Welcome Justice Alexander Hager

man wearing a black sweatshirt with a zipper

Justice graduated from Arkansas Tech University in 2004 with a BFA in Creative Writing with an emphasis on poetry. Outside of Neighborhood Partnerships, Justice spends much of their free time reading, walking their labrador Hilde, drawing and painting, exploring the natural landscapes of the Pacific Northwest, and whipping up delicious (mostly) vegan meals for their family.

For starters, tell us a little about yourself.  

I feel like in a different age or with a different socio-economic background that I would be some kind of hermit-philosopher? My father is a Methodist minister, and my mother is a librarian, so you might say I have a tendency towards cataloging worldviews. How did this land me where I am now? 

My ability to relate to and sympathize with many perspectives is part of what allowed me to have long-term success as a canvasser, which is rare in that industry. Most people do not even last a week, much less a decade. I carry that ability with me into my more “mainstream” fundraising and messaging work, always thinking about what fact or story is going to connect with different audiences and motivate them to act.  

Lots of people care about better outcomes when it comes to housing and economic justice, but they do not always know what to do about it. That is what I see my role as, helping them see how supporting or getting involved with Neighborhood Partnerships helps forward that march towards justice. 

What does opportunity mean to you? 

One of the biggest things that people often miss when it comes to opportunity is the mindset component. You can have the access and ability to pursue a dream like owning a home or starting a business, but if you do not believe in your own ability to succeed, then it will still feel like those doors are closed. You will just think those pathways are for someone else. 

I saw this showing up with people experiencing homelessness when I worked at Sisters of the Road. It is rarely the case that people do not want to find the stability of a steady income and permanent shelter, but after months or years on the street they often stop believing in the possibility of it happening, even when on-ramps exist. 

What difference can financial security make for individuals in communities? 

Financial security gives people the ability to make choices, including thinking about how they can best participate in building a healthy, sustainable community. I am sure that I am not alone in the experience of staying at jobs or in living situations that no longer are working well for me, because I cannot afford to just leave them and take the time necessary to figure out my next move. When you are focused on survival and meeting your basic needs, larger questions of civic responsibility and building a better society can also end up constantly being pushed onto the back burner. Creating a scarcity mindset is also one of the tricks of power structures to combat solidarity and community-building.  

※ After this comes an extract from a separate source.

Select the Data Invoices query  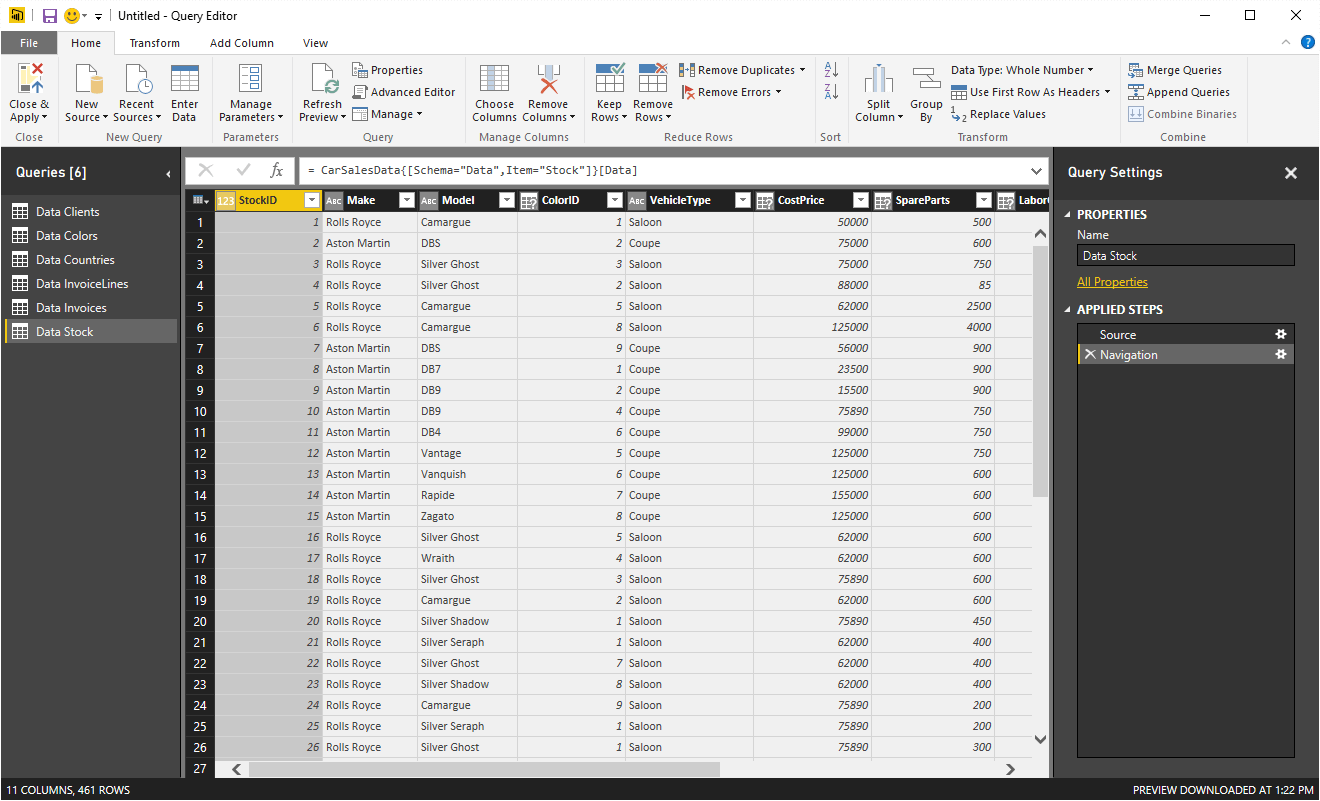71,308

What’s your favorite quote? 

I love this quote from Angela Davis, “You have to act as if it were possible to radically transform the world. And you have to do it all the time.”  

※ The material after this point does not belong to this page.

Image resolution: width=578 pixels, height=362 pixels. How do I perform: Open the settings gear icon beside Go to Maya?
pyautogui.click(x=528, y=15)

We can often feel like we are stuck in oppressive systems that seem completely intractable, and no matter how hard we collectively push against them, they continually refuse to budge. Sometimes though, we wake up and something radically changes the context that we are operating in, and then the possibility of big, systemic change suddenly manifests itself. We must always prepare and anticipate that these moments of possibility are just around the corner, especially when it seems like there is no chance that they are. Otherwise, we will miss the opportunity to make change when an inflection point makes things fluid enough for the change that we want to see to become real.